Work item :: Line by line, output everything from the one that contains "This screenshot has width=473, height=285." through the end of the material below, exactly as written and with no pictures.

Data to process ::
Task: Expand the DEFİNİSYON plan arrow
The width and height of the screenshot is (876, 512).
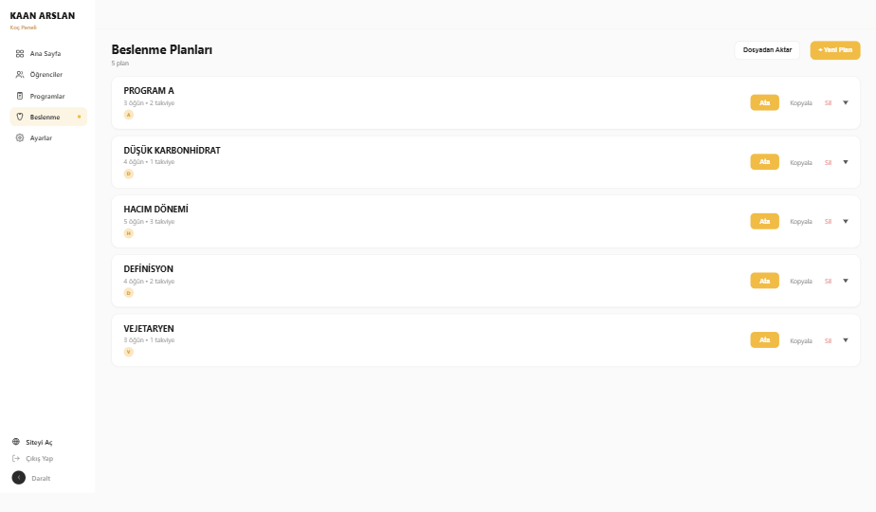Action: (846, 281)
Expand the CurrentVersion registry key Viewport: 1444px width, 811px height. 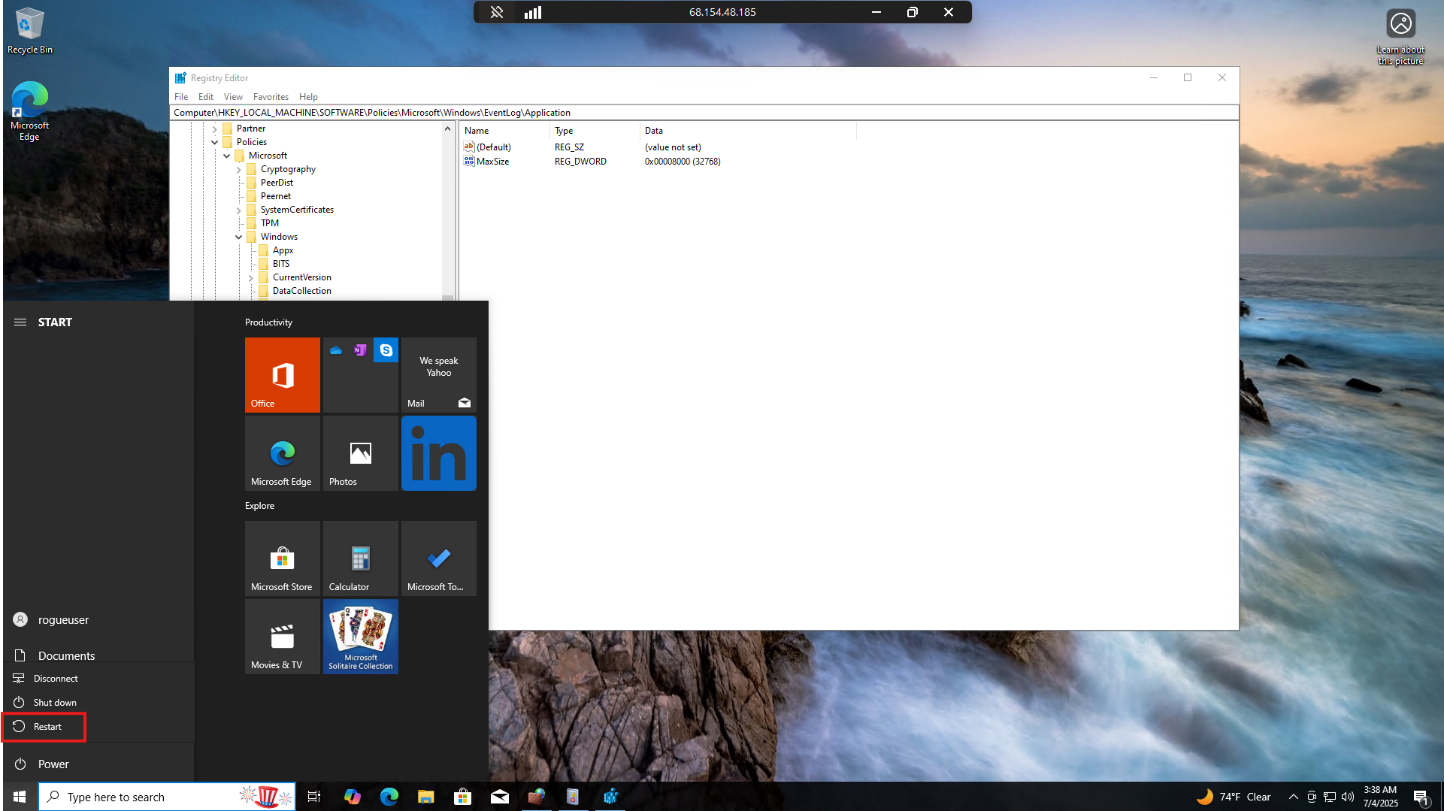click(251, 278)
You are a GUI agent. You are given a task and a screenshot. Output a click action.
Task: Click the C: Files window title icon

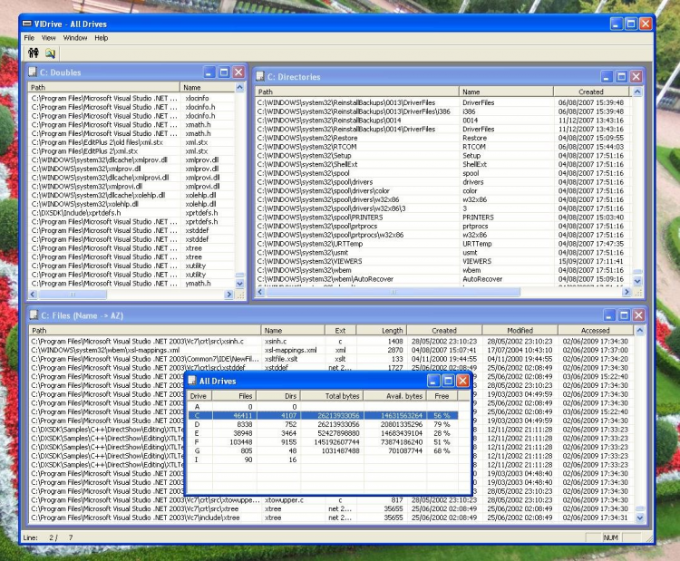[33, 315]
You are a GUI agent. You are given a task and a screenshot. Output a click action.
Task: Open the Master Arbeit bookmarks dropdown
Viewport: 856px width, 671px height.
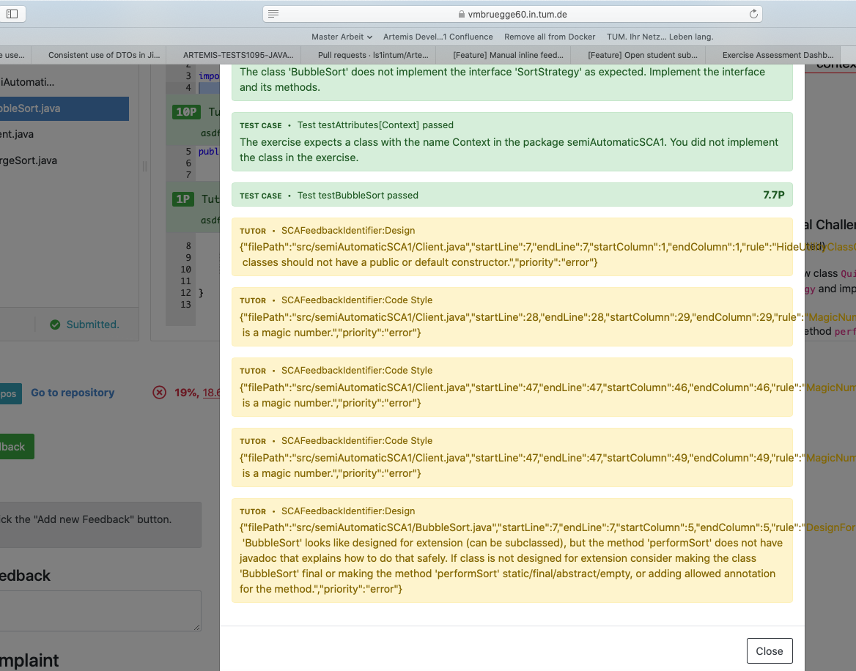click(x=342, y=37)
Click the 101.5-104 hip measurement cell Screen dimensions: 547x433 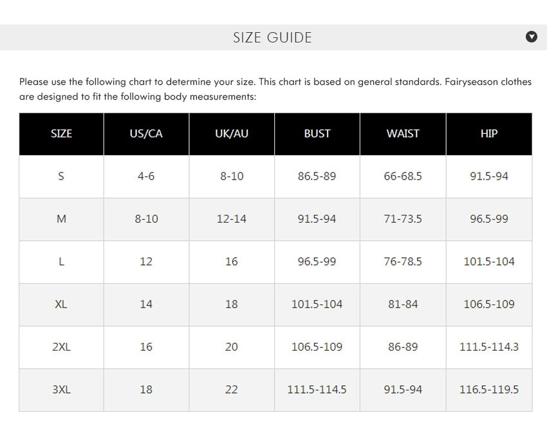[489, 262]
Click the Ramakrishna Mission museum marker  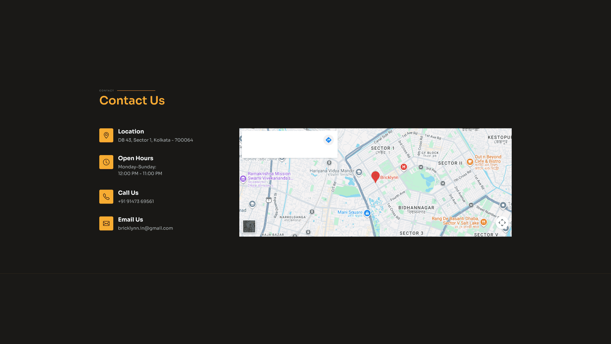point(243,179)
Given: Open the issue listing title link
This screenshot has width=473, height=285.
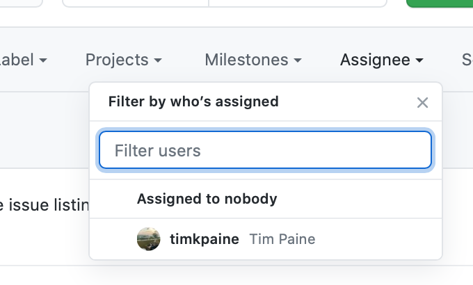Looking at the screenshot, I should [45, 205].
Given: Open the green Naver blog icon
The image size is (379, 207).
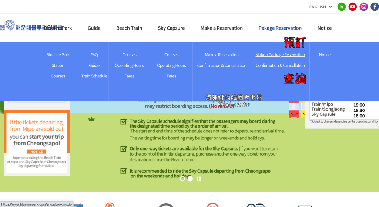Looking at the screenshot, I should tap(341, 7).
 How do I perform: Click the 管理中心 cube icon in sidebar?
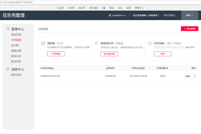tap(8, 29)
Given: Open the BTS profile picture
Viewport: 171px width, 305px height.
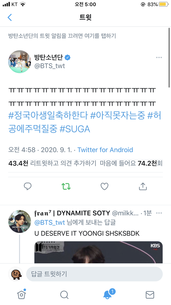Looking at the screenshot, I should [x=20, y=62].
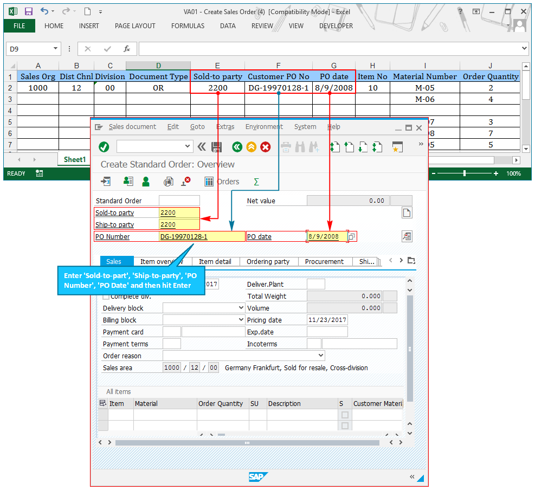
Task: Tick the second row S column checkbox
Action: pyautogui.click(x=345, y=425)
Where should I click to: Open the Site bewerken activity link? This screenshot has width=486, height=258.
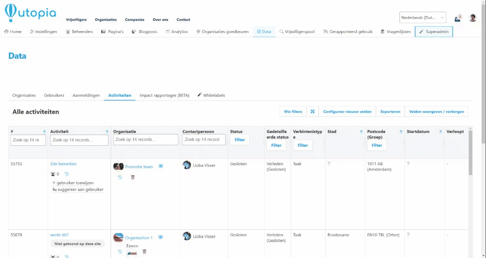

Response ::
This screenshot has width=473, height=285.
Looking at the screenshot, I should [45, 205].
Given: Open the green Naver blog icon
The image size is (379, 207).
Looking at the screenshot, I should tap(341, 7).
 How do I perform: Click the 管理中心 cube icon in sidebar?
tap(8, 29)
Given: Open the BTS profile picture
Viewport: 171px width, 305px height.
Looking at the screenshot, I should [x=20, y=62].
Task: Tick the second row S column checkbox
Action: pyautogui.click(x=345, y=425)
Where should I click to: Open the Site bewerken activity link? This screenshot has width=486, height=258.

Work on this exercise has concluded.